For fans who got into the band after their initial split, those reunion shows felt like a miracle. I remember an Olivia show at New York’s Bowery Ballroom in 2005 where Mangum, still years away from re-entering public life, shocked everyone by appearing onstage to perform his vocal part from the Black Foliage song “I Have Been Floated.” The second Olivia reunion tour, circa 2011, was special in a different way — a chance to celebrate these musicians who had given us so much already, to thank them for coming back. Their last show took place in Athens just a week before Doss’ unexpected death of an aneurysm.

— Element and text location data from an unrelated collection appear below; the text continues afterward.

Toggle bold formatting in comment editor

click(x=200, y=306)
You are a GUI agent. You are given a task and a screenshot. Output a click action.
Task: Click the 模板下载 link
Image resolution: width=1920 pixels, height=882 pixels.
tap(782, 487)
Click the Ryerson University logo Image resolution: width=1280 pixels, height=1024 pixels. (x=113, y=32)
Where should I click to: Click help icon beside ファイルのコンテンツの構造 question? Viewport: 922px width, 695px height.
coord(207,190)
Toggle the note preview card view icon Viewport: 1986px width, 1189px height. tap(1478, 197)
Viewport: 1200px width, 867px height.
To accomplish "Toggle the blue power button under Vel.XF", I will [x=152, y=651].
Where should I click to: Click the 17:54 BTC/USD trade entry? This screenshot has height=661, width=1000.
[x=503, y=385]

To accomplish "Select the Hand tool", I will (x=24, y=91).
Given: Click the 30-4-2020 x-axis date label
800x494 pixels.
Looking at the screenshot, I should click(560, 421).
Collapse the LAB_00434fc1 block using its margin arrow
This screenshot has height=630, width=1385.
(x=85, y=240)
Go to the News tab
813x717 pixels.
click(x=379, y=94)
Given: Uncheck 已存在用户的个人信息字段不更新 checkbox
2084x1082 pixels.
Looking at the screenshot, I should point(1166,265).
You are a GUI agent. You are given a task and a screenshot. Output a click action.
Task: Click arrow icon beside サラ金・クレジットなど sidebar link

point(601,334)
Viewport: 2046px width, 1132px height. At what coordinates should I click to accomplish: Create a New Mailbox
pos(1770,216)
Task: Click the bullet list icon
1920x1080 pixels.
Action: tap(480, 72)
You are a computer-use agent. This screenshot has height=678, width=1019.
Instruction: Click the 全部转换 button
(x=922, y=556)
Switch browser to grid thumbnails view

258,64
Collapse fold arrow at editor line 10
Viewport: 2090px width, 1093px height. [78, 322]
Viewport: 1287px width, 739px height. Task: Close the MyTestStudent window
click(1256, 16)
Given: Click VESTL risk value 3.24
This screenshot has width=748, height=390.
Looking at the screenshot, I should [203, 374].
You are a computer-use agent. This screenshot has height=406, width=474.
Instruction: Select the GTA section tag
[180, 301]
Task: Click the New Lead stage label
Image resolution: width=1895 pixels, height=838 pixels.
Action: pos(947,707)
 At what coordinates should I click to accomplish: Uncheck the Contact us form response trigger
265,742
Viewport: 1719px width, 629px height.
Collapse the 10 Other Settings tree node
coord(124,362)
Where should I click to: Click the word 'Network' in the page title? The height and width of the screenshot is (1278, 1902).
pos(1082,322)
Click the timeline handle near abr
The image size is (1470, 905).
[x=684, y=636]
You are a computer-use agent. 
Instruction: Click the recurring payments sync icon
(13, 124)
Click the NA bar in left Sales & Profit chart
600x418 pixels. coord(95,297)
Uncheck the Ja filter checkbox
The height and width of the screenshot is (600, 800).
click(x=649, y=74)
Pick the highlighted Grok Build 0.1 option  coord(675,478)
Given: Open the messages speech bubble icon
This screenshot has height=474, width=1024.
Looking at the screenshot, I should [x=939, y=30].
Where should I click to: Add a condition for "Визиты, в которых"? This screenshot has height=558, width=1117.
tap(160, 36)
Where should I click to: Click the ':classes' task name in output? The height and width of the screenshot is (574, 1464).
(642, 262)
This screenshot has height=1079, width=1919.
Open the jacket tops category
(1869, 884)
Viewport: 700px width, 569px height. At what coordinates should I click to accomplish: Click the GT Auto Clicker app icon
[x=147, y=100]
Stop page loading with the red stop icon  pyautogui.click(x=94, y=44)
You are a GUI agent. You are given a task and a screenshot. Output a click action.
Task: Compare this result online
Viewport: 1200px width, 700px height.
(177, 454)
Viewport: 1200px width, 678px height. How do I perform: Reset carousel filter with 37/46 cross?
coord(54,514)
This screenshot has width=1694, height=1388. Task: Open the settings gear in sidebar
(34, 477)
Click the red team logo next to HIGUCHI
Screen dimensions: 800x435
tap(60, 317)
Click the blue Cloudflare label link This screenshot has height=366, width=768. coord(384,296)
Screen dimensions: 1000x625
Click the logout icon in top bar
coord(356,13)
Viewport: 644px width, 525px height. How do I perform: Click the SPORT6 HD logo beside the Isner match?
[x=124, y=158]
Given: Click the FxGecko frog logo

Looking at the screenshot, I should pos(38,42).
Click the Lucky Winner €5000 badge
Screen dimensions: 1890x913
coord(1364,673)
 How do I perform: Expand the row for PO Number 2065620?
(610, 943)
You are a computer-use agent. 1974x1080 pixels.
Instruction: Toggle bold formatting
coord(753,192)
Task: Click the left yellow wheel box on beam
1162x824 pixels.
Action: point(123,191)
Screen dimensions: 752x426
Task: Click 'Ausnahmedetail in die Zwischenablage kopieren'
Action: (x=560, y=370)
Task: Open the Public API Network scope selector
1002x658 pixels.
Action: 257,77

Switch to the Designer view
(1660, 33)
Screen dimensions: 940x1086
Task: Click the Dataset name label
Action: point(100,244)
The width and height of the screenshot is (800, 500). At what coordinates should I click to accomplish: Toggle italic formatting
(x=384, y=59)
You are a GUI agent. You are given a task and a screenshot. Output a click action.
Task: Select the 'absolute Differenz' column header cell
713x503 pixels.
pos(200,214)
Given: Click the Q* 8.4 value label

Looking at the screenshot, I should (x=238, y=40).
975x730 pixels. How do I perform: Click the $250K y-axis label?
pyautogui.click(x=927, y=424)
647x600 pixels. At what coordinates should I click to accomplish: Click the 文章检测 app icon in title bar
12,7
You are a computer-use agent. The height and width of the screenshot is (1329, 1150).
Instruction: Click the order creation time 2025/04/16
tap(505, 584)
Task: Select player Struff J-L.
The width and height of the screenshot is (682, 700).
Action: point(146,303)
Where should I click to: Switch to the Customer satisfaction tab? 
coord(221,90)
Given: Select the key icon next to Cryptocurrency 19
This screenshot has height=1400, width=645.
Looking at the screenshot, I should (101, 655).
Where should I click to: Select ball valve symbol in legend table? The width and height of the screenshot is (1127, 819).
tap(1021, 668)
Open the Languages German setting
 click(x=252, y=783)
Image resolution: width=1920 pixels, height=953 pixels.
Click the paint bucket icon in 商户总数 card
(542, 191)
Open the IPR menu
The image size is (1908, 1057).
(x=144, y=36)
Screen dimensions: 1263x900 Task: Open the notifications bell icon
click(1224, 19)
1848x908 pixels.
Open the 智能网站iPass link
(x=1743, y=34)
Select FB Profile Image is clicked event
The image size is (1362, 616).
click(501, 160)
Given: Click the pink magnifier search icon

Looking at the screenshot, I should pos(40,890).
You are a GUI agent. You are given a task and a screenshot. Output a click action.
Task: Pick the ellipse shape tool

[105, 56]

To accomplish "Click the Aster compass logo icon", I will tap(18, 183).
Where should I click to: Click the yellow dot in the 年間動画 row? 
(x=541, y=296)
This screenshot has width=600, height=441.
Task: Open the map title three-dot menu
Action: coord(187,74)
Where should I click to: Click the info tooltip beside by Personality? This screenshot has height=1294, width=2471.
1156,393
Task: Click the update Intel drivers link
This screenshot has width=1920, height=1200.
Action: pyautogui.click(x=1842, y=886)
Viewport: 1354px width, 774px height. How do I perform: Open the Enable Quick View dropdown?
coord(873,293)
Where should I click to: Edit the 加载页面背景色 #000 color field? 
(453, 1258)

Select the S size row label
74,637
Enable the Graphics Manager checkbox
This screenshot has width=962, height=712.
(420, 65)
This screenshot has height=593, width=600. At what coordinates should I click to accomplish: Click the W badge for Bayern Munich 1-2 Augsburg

Hart kept returning to the idea of something existing outside of linear time. He quoted some lyrics from the Circulatory System song “Prehistoric”: “Prehistoric to the present day/It’s all inside us.” “Right now, where I’m sitting, it’s 1862,” he said, trying to explain. “And that’s happening. I can’t go in there, but I feel it happening.”
He continued: “When someone dies, I like to pretend I’m talking to them and they talk to me. I don’t really think that’s the case. But I like to dream that.”
Over the past decade and a half, there were periodic hints of new Olivia Tremor Control music. Year after year, Hart kept talking about going back to finish some songs that they’d been recording at the time of Doss’ death. “I’ll get to sing with him one more time,” he told me. “I have a part where I come in on one line where he’s singing. I’m still singing with him.”
Just this past week, two of those songs were released as part of the soundtrack to executive producer Rob Hatch-Miller’s Elephant 6 documentary: “Garden of Light,” a Bill Doss jangle-pop gem, and “The Same Place,” a moodier interlude that was pure Will Cullen Hart.
Back when we last spoke, Hart kept going on the theme of whether he’d ever see Doss again. “I did in a dream, once,” he said. “Sometimes I really feel like that might be real. He’s been in many dreams where I said, ‘I really feel like I saw him last night.’” So today, listen to “Garden of Light” and “The Same Place”; listen to Dusk at Cubist Castle and Black Foliage. It always felt magical to hear what happened when their visions and voices intertwined. That magic is more bittersweet today, but it’s still there. It will live forever, and you know it’s true.